- [Try it]: Find how many lines in the data below mention "Open". Give the number only.
+++++
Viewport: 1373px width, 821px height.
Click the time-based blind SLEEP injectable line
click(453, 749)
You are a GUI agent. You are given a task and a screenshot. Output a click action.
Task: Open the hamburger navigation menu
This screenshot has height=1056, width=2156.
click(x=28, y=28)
+++++
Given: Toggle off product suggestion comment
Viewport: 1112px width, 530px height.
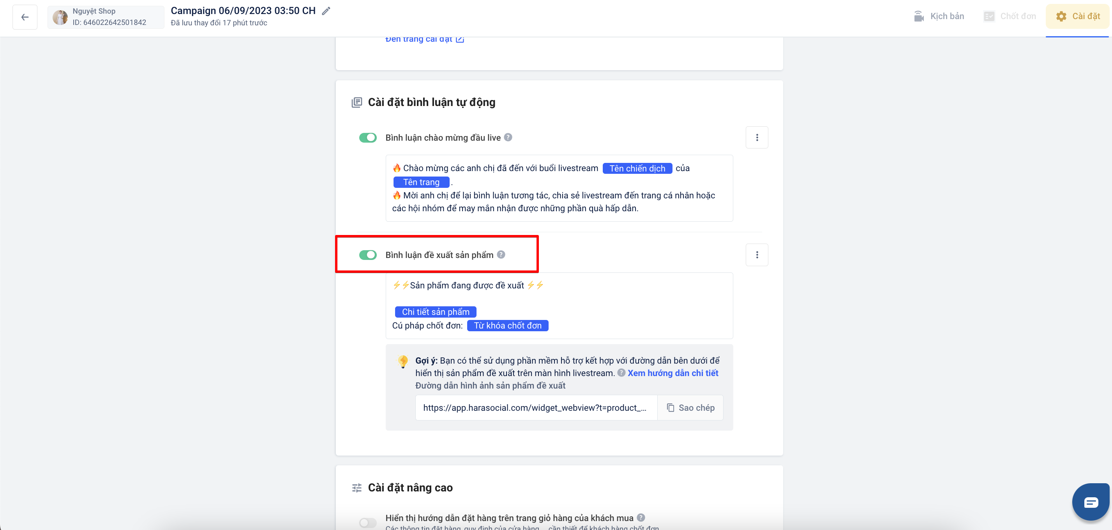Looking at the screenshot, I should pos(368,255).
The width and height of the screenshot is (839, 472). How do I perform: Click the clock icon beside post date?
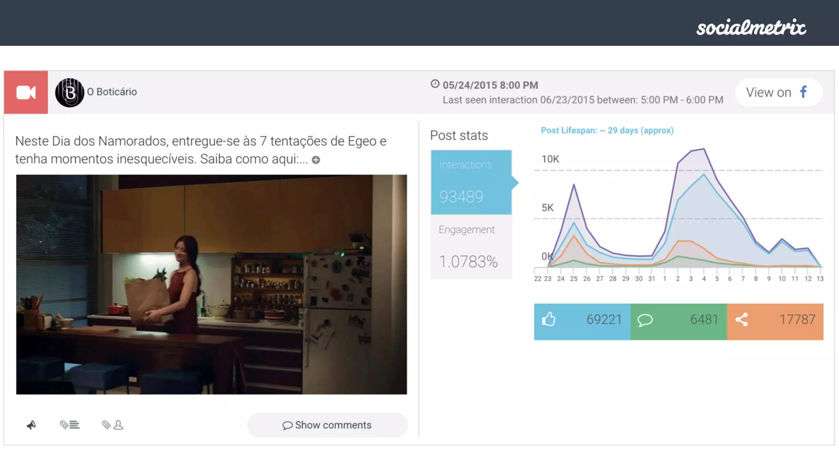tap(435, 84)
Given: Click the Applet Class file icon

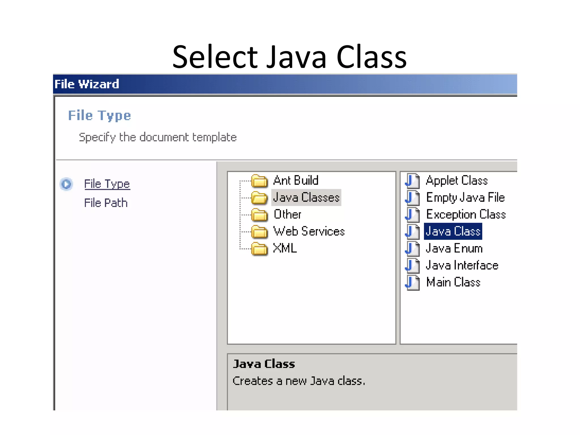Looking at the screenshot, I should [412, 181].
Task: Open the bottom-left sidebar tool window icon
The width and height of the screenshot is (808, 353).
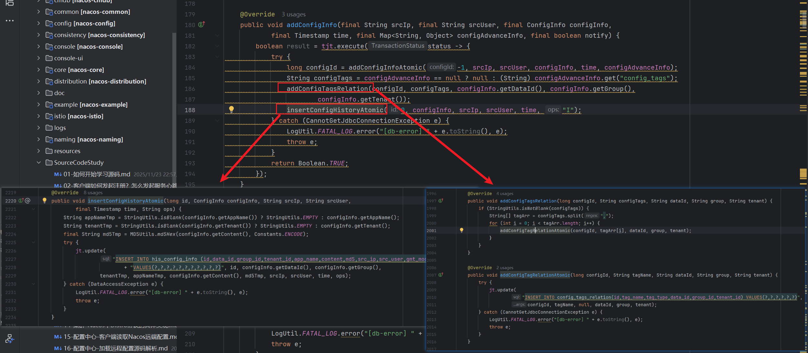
+++++
- [Written response]: 2